Is there a single reference from the above “many” publications that unequivocally shows the high quality of treatment outcome obtained by FA, so that we may emulate with an aligner product?
Kevin, I cannot find one single prospective RCT FA study, – 120 years of modern orthodontics and current benchmark -with a “large” sample, published in a “major” orthodontic journal that would pass the KOB test for aligner pubs (parameters you list, below); segway into your 4th point.
.
4. When you ask for a “large trial” is that one that reaches statistical significance for what it is measuring, or you have a particular number in mind? Meantime, here are some outcome studies in “major” (There are others as you know, but I’m looking for the quality journals), most prospective. As mentioned, I do not consider occlusal outcome studies older than 10 years valid; quality of life and oral health outcomes exempted.
Outcome assessment of orthodontic clear aligner vs fixed appliance treatment in a teenage population with mild malocclusions Bordaa et al. Angle Orthod. 2020;90:485–490.)

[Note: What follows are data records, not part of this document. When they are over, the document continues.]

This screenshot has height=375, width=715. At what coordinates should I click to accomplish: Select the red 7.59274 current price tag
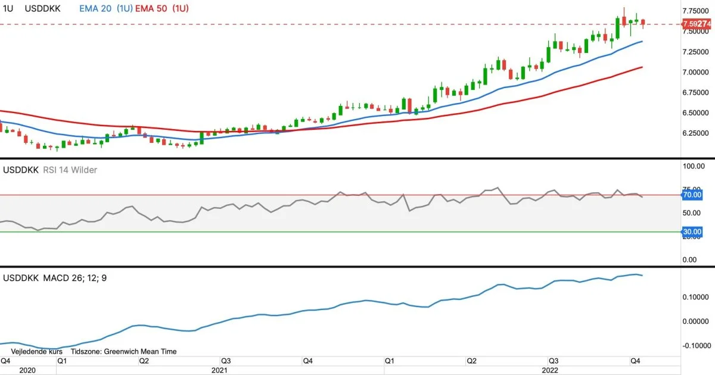697,24
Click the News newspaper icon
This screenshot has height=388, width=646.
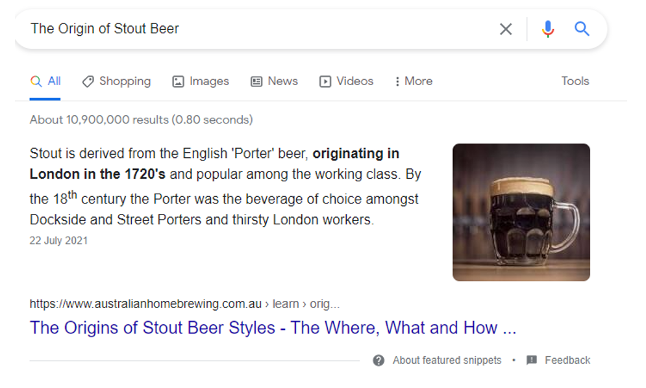click(x=256, y=81)
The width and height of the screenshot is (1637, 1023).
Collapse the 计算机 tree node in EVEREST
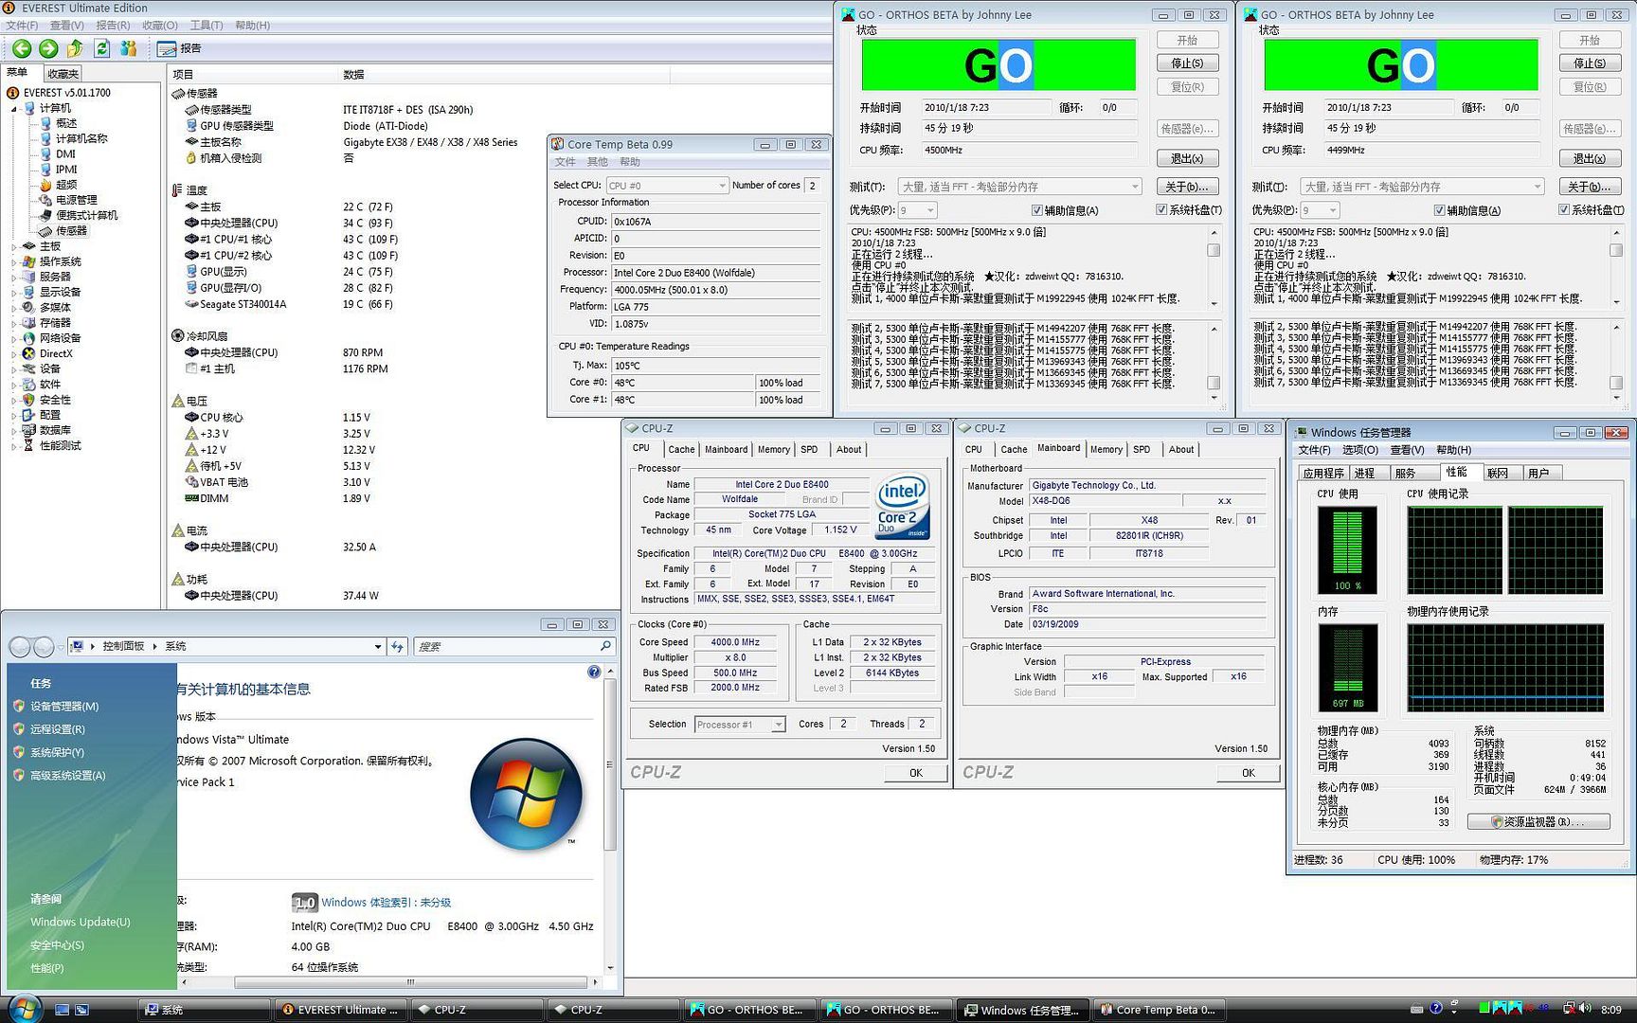pos(14,109)
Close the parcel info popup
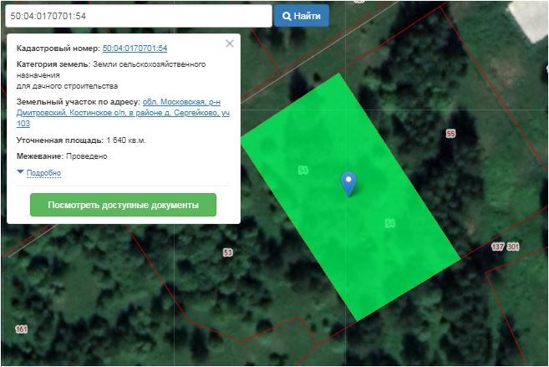 pyautogui.click(x=230, y=43)
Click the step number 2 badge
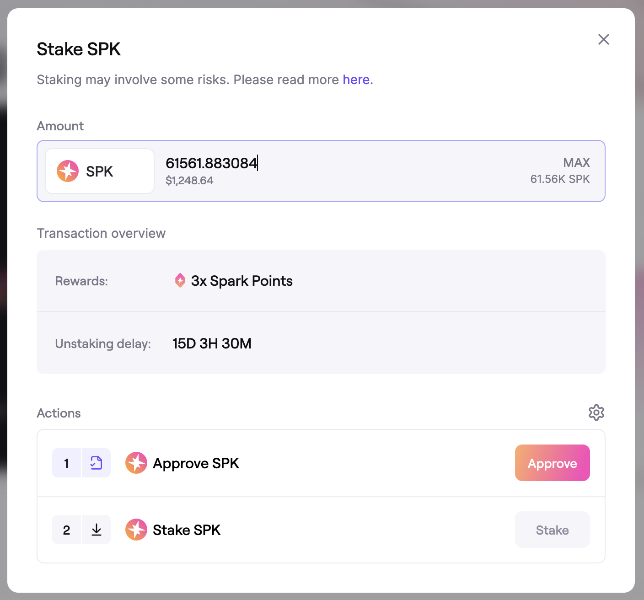This screenshot has width=644, height=600. pos(67,530)
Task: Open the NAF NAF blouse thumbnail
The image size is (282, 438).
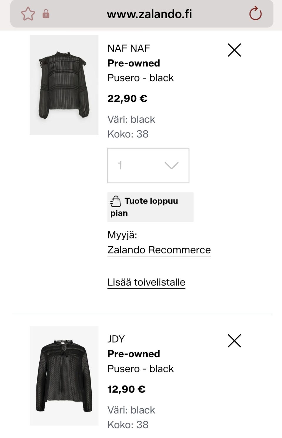Action: tap(64, 85)
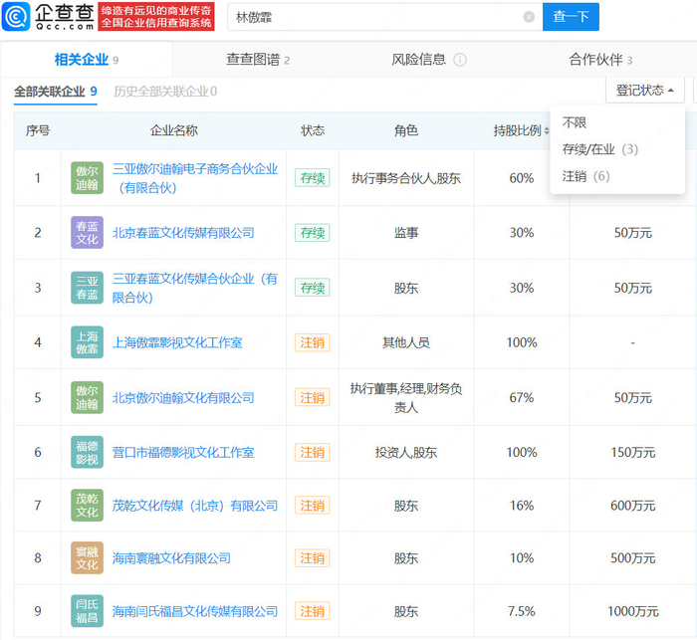
Task: Switch to the 查查图谱 tab
Action: click(x=257, y=60)
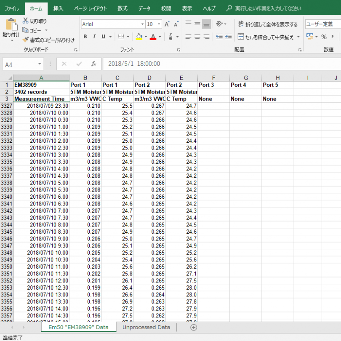Increase font size with the large A icon
This screenshot has width=341, height=341.
[x=167, y=24]
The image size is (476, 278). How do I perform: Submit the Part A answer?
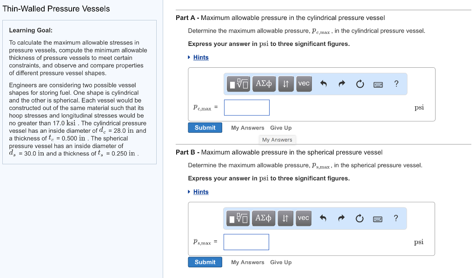point(205,128)
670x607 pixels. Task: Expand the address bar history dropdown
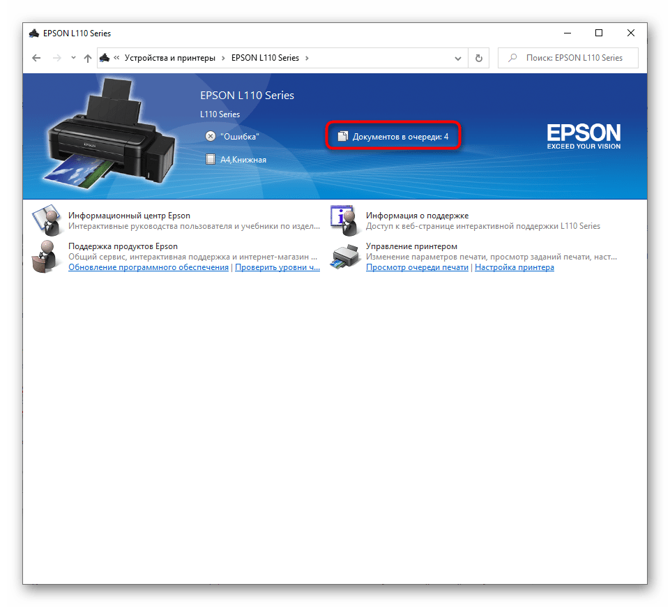pyautogui.click(x=457, y=59)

Comparison of clinical outcomes between Invisalign® and conventional fixed appliance therapies in adult patients
with severe deep overbite treated with nonextraction Fujiyama K, Kera Y, Yujin S, et al. Am J Orthod Dentofacial Orthop. 2022 Apr;161(4):542–547.
Management of overbite with the Invisalign® appliance Khosravi et al. Am J Orthod Dentofacial Orthop. 2017 Apr;151(4):691–699
Discomfort associated with Invisalign and traditional brackets: A randomized, prospective trial
David W. Whitea; Katie C. Julienb; Helder Jacobc; Phillip M. Campbelld; Peter H. Buschange Angle Orthod. 2017;87:801–808.
Braces versus Invisalign®: gingival parameters and patients’ satisfaction during treatment: a cross-sectional study Azaripour et al. BMC Oral Health (2015) 15:69 Periodontal status of adult patients treated with fixed buccal appliances and removable aligners over one year of active orthodontic therapy Karkhanechia et al. Orthod. 2013;83:146–151.)
A comparison of treatment impacts between Invisalign® aligner and fixed appliance therapy during the first week of treatment Miller KB, McGorray SP, Womack R, et al. Am J Orthod Dentofacial Orthop. 2007;1(3):302
)….and coming – the multicenter outcome study that I sent you the protocol for – )
Finally, thank you for your definition of a “KOL”. I was specifically looking for the definition for the term that you used and use frequently “highly paid KOL”. Yes, I am paid to provide lectures for a company that does manufacture orthodontic appliances. My 2025 contract provides for $1.291.22 GBP for a 1-hour presentation. No travel time reimbursement, no preparation fee; no free cases; clearly, I make more money staying in my practice and treating my patients. Why then? Because I love teaching, I am passionate about “I” and the increased, noninvasive clinical ability I can offer patients, and I learn about orthodontics as a whole each time I prepare a lecture. We have all learned from KOL’s , using our own discretion, and I am following in Angle’s footprints.